**Your goal**.
The answer must be an exact copy of the lines from the one with "You are a GUI" through the final line of the records below, with no pictures.

[Collected data entries]
##########
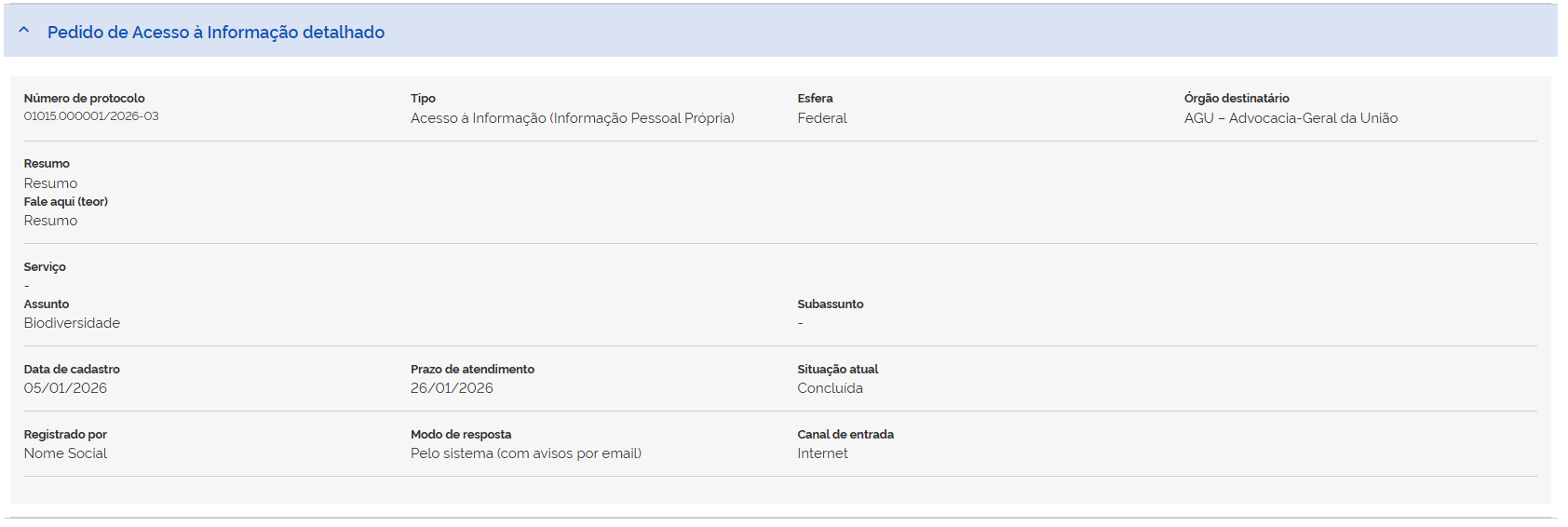This screenshot has width=1568, height=527.
Task: Click the registration date 05/01/2026
Action: pyautogui.click(x=65, y=388)
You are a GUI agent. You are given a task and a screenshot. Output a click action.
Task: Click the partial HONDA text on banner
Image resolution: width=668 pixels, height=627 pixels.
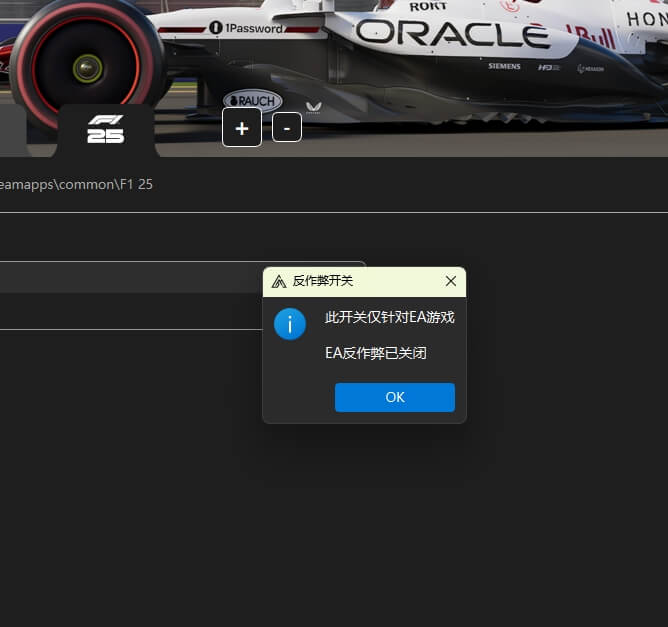point(646,19)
##########
**Output for this task**.
You are a GUI agent. You are given a task and a screenshot. Output a click action.
Task: Click the partial HONDA text on banner
Image resolution: width=668 pixels, height=627 pixels.
point(646,19)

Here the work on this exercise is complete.